Die aktuelle Lage ist außergewöhnlich, im Nahen Osten wie in Europa. Und doch existiert die übrige Welt weiter. Sie aus dem Blick zu verlieren hieße auch, andere Kriege und Krisen zu vergessen, die parallel geschehen. Die Statistiken des UN-Flüchtlingshilfswerks UNHCR zeigen, dass der Exodus aus Syrien zwar der größte ist, doch schon die Flüchtlinge aus Afghanistan, Somalia und dem Sudan zusammengenommen übertreffen die syrische Zahl von vier Millionen. Aus Afghanistan fliehen die Bewohner schon seit dem Einmarsch der sowjetischen Truppen 1979. Wegen der Herrschaft der Taliban und der US-geführte Intervention des Westens seit 2001 dauerte die Emigration an - bis heute. Auch in Somalia geht es den Bewohnern seit Jahrzehnten schlecht. Auf den Bürgerkrieg in den Neunzigerjahren folgte ein Machtvakuum, das den Aufstieg islamistischer Extremisten begünstigte. Die Terrorgruppe al-Shabaab kontrolliert heute weite Teile des Landes und macht ein Leben in Frieden unmöglich.

Dafur Refugees Overwhelm Camps In Chad

Nicht nur ein europäisches Problem: Ein Camp mit sudanesischen Flüchtlingen im Tschad.

(Foto: Scott Nelson/Getty Images/E-LANCE MEDIA)

Es gibt schon sieben Waffenstillstandsabkommen. Aber niemand hält sich daran

Die Krisen im Sudan und im Südsudan hängen eng miteinander zusammen. Im Norden herrscht schon seit Ende der Achtziger derselbe Diktator, der die Bevölkerung in der Region Darfur blutig bekämpft. Der christliche Süden hat sich nach vielen Jahren Unabhängigkeitskampf im Jahr 2011 vom muslimischen Norden abgespalten. Zunächst lagen große Hoffnungen auf dem jüngsten Staat der Erde, der noch dazu mit Öl gesegnet ist. Doch Ende 2013 ist hier einer der schlimmsten Bürgerkriege der Gegenwart ausgebrochen, mit Tausenden Toten und mehr als zwei Millionen Flüchtlingen - die meisten leben weiterhin im Südsudan, als Vertriebene im eigenen Land. Aussicht auf Frieden besteht nicht, auch wenn die Anführer der beiden Konfliktparteien schon sieben Waffenstillstandsabkommen unterzeichnet haben. Sie halten sich schlicht nicht daran. Druck von außen müssen sie bislang nicht fürchten: Erst am vergangenen Dienstag blockierte unter anderem Russland im UN-Sicherheitsrat wieder Sanktionen gegen führende Köpfe in diesem Krieg.

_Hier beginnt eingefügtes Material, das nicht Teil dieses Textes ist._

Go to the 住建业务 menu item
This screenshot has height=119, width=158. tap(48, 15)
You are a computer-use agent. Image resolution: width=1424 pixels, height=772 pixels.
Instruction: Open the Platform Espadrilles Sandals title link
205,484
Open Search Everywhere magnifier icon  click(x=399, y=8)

Wie vergessen viele Kriege sind, zeigen nicht nur die bedeutendsten Herkunftsländer, sondern auch die Standorte der weltweit größten Flüchtlingslager. Fast alle befinden sich im Osten Afrikas. Und die meisten sind schon viele Jahre alt. Der kenianische Lagerkomplex Dadaab ist mit mehr als 300 000 Menschen noch immer die größte Flüchtlingssiedlung der Welt, die meisten Bewohner stammen aus Somalia. Auch Äthiopien ist in den vergangenen Jahren zu einem wichtigen Aufnahmeland geworden, allerdings weithin unbemerkt: In zwei großen Lagerkomplexen bietet das Land vor allem Menschen aus Somalia und dem Südsudan Zuflucht.

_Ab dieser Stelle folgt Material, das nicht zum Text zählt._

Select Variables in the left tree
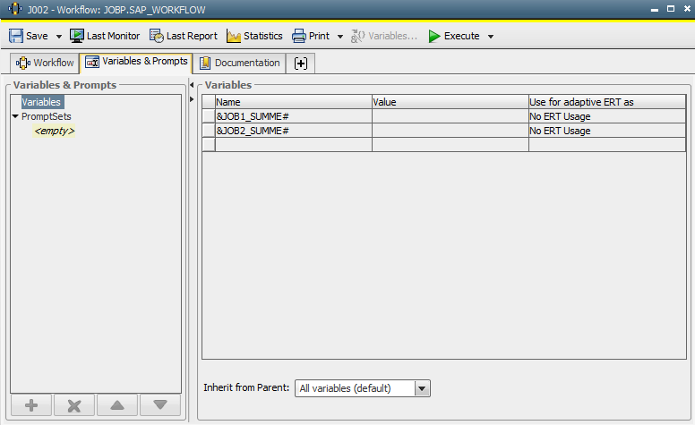This screenshot has height=425, width=695. [41, 102]
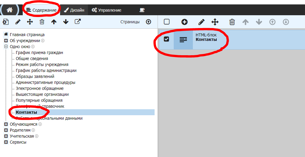
Task: Uncheck the Контакты HTML-блок checkbox
Action: (x=167, y=39)
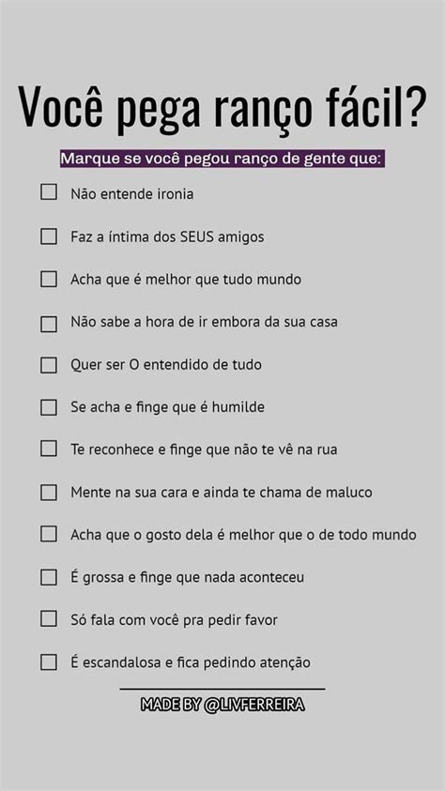Check the 'Não entende ironia' box
The width and height of the screenshot is (445, 791).
(x=49, y=191)

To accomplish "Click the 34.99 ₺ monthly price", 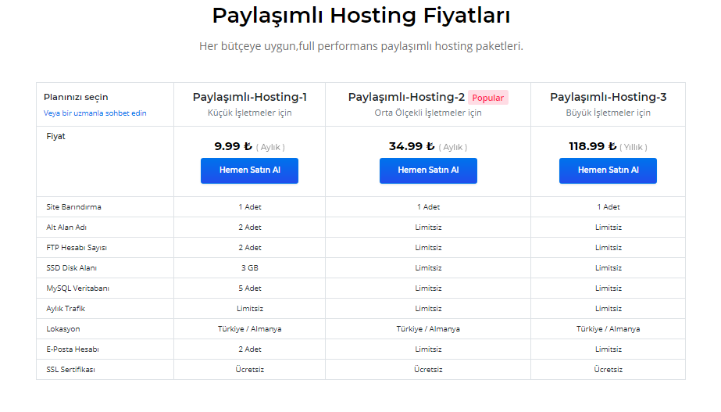I will click(412, 146).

Tansania und Uganda leisten in ihren Lagern schon seit Jahren Nothilfe für Vertriebene aus dem Ostkongo. Dort wütet seit Ende der Neunzigerjahre ein grausamer Milizenkrieg, der sich aus den Bodenschätzen der Region nährt und vor allem die Zivilbevölkerung trifft. Und im Frühjahr kam noch ein Krisenherd in der Region dazu: Fast 100 000 Menschen flohen vor den Unruhen zwischen Regierung und Opposition in Burundi - das große Lager Nyarugusu im Westen Tansanias gelangte daraufhin an seine Grenzen.

Nicht überall werden aus großen Flüchtlingsströmen große Lager. Vor allem in der Türkei und in Pakistan, den aktuell wichtigsten Aufnahmestaaten, kommen die meisten der Vertriebenen nicht in Camps unter, sondern leben dezentral in den Dörfern und Städten.